Hainaut

Le travail reprendra ce vendredi après plus de deux semaines de grève.

L'atelier de la Maison Thirion, à Ressaix, est prêt à redémarrer. Au terme d'une très longue assemblée générale du personnel qui s'est tenue ce mercredi matin, les travailleurs ont finalement accepté de reprendre leurs activités dès ce vendredi. Ce sont les arguments de l'administratrice provisoire et des syndicats qui ont amené un vote à l'unanimité en faveur d'une reprise.

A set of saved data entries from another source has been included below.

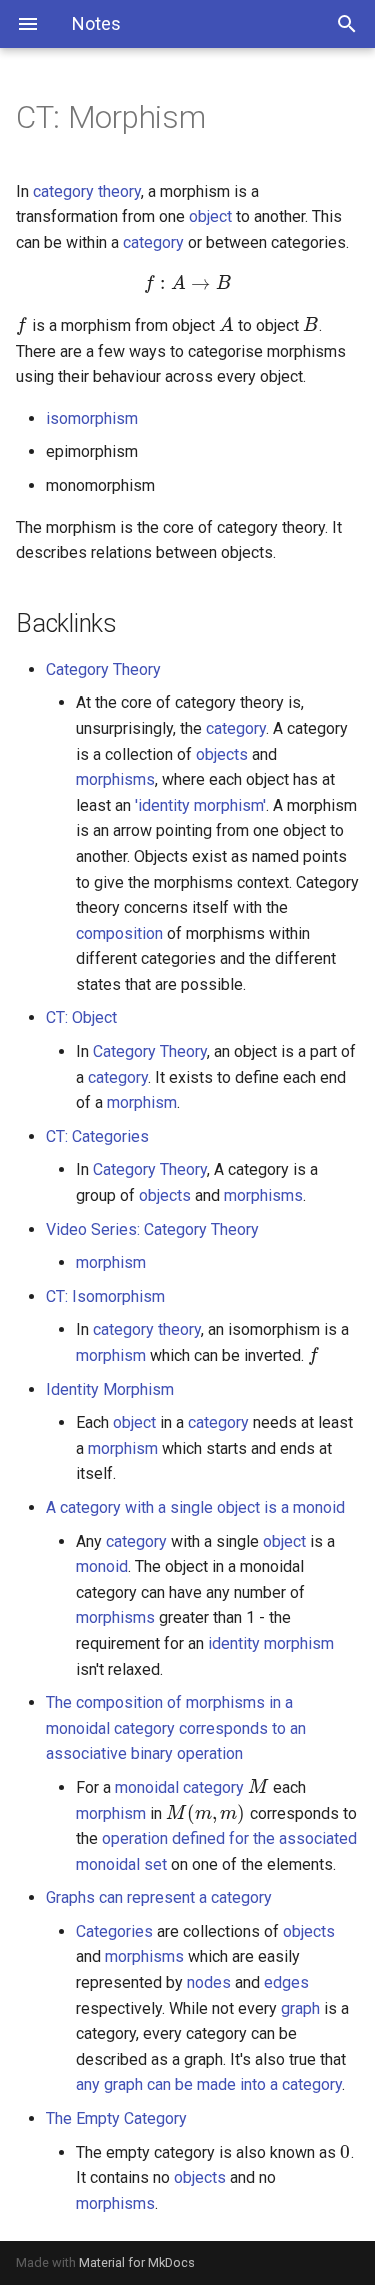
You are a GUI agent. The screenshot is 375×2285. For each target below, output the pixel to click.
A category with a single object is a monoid (195, 1507)
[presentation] (187, 283)
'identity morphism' (200, 805)
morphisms (115, 779)
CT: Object (81, 1017)
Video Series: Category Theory (152, 1229)
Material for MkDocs (137, 2262)
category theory (87, 191)
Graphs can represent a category (159, 1897)
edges (286, 1982)
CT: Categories (97, 1136)
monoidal (147, 1787)
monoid (102, 1566)
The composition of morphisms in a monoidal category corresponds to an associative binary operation (176, 1728)
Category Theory (103, 669)
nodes (209, 1982)
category (153, 242)
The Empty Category (116, 2118)
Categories (114, 1931)
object (210, 216)
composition (119, 933)
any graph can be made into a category (209, 2084)
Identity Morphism (110, 1389)
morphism (142, 1102)
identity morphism (271, 1643)
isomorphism (92, 418)
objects (222, 754)
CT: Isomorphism (105, 1296)
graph (300, 2008)
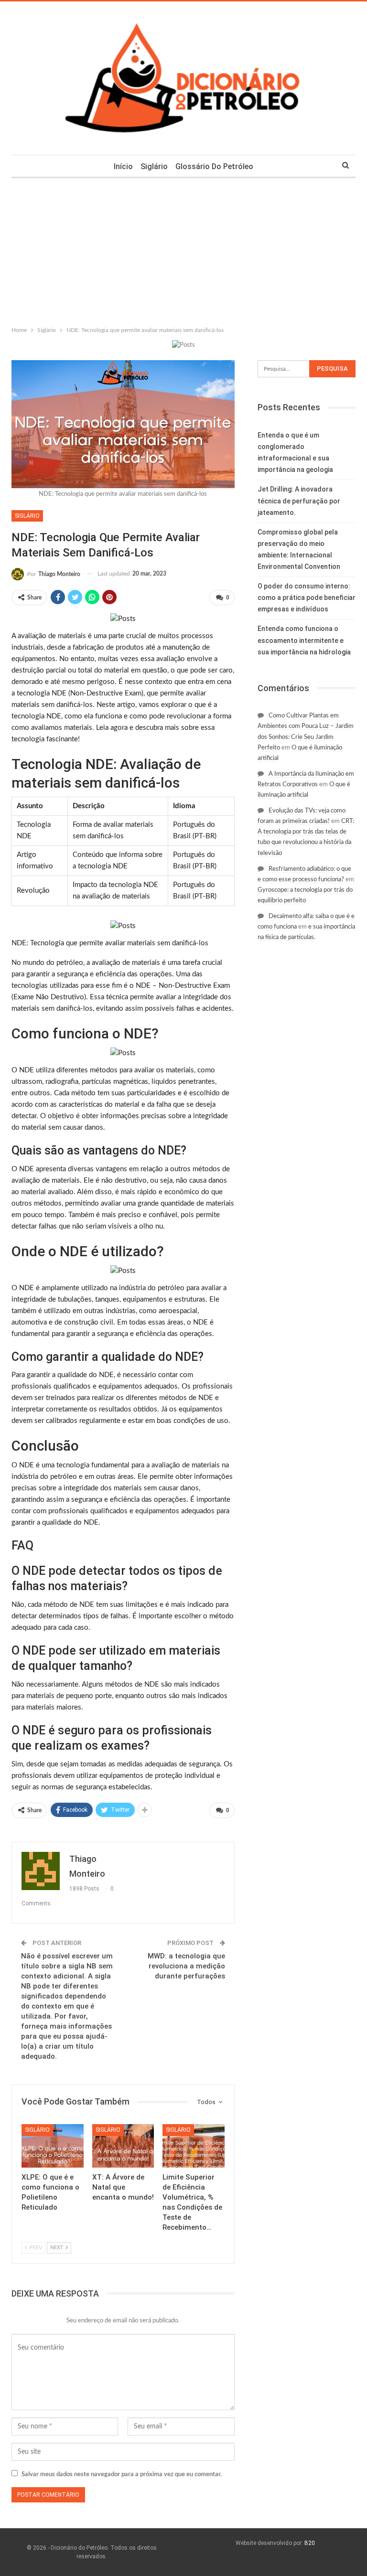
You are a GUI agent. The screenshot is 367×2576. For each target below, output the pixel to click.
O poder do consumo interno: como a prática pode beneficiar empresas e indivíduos (307, 597)
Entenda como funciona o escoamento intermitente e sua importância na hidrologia (304, 640)
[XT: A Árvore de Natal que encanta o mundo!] (123, 2146)
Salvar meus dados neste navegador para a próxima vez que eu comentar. (122, 2474)
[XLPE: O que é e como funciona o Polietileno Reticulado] (53, 2146)
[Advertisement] (183, 250)
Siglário (154, 166)
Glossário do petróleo (214, 166)
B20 (309, 2543)
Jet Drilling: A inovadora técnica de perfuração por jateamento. (299, 500)
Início (123, 166)
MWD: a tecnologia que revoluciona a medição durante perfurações (186, 1966)
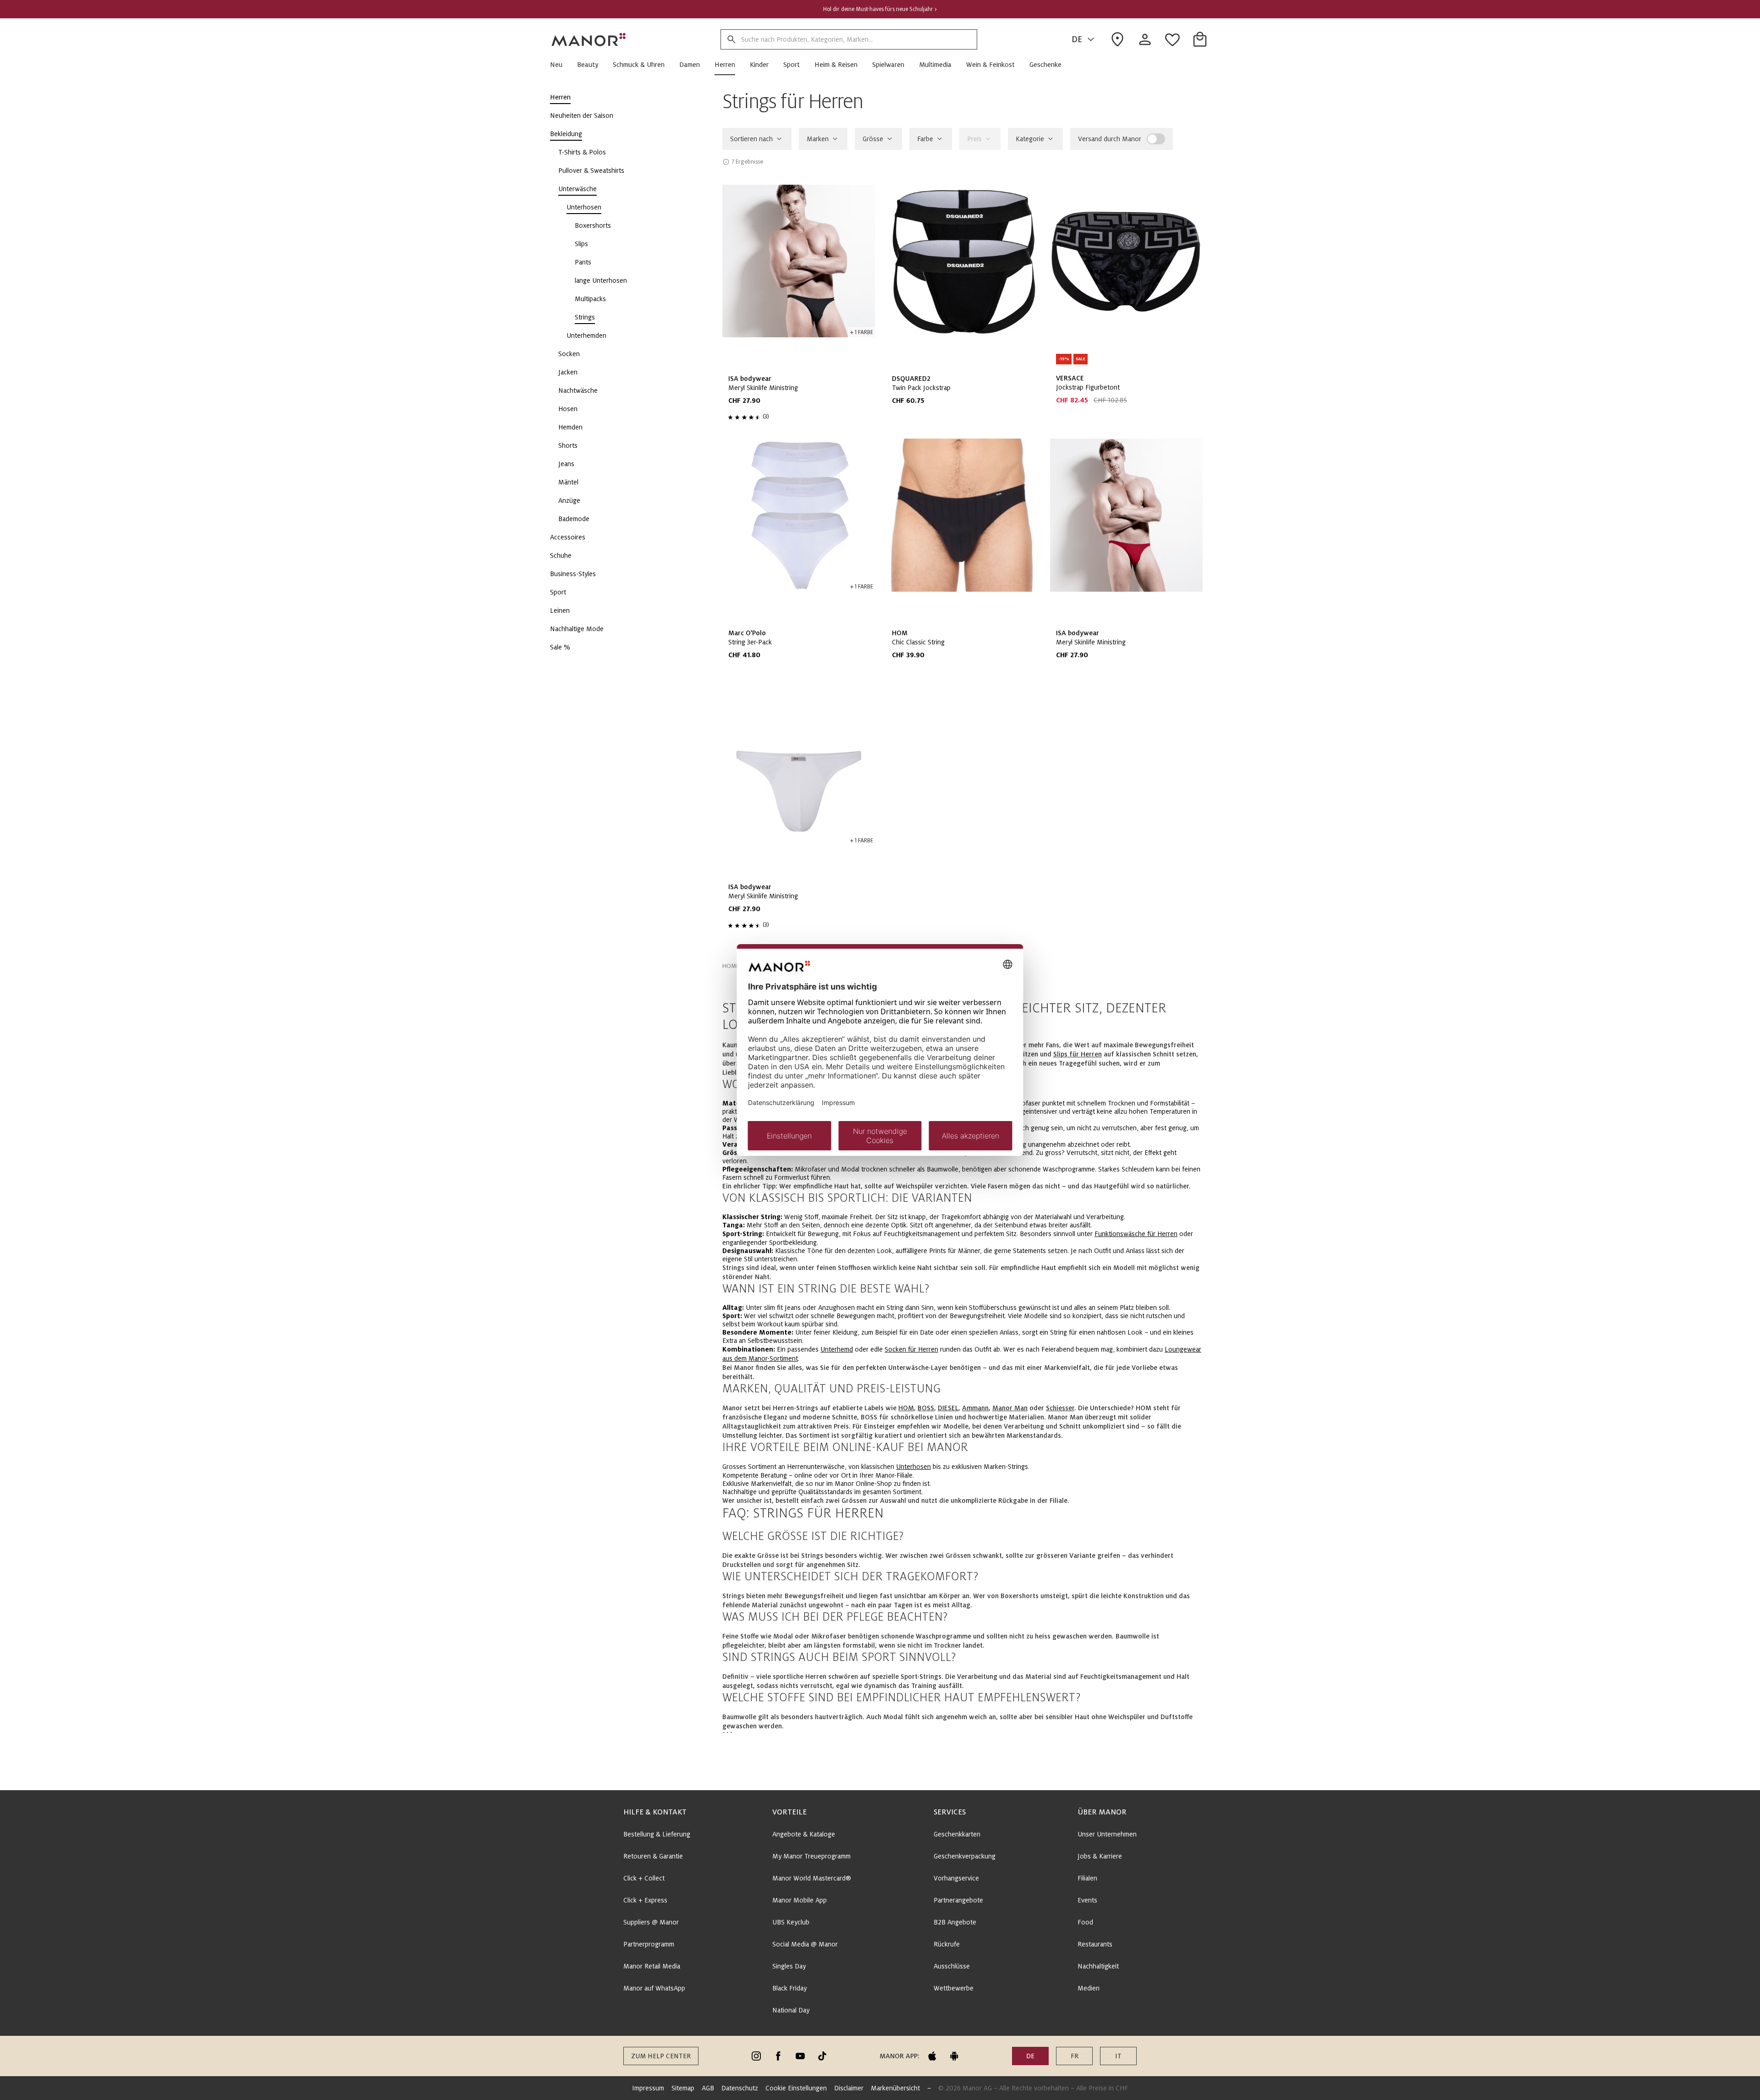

L'entreprise est non seulement mise sous tutelle mais elle est aussi en citation de faillite. Le tribunal du commerce de Charleroi se prononcera sur cette faillite à la fin du mois de juin. En attendant, il était primordial pour la Maison Thirion de montrer à un éventuel repreneur la viabilité du groupe tout en maintenant le lien avec les multiples indépendants fournis par l'atelier. Il fallait également reprendre la production afin d'aller chercher des liquidités pour le paiement des salaires.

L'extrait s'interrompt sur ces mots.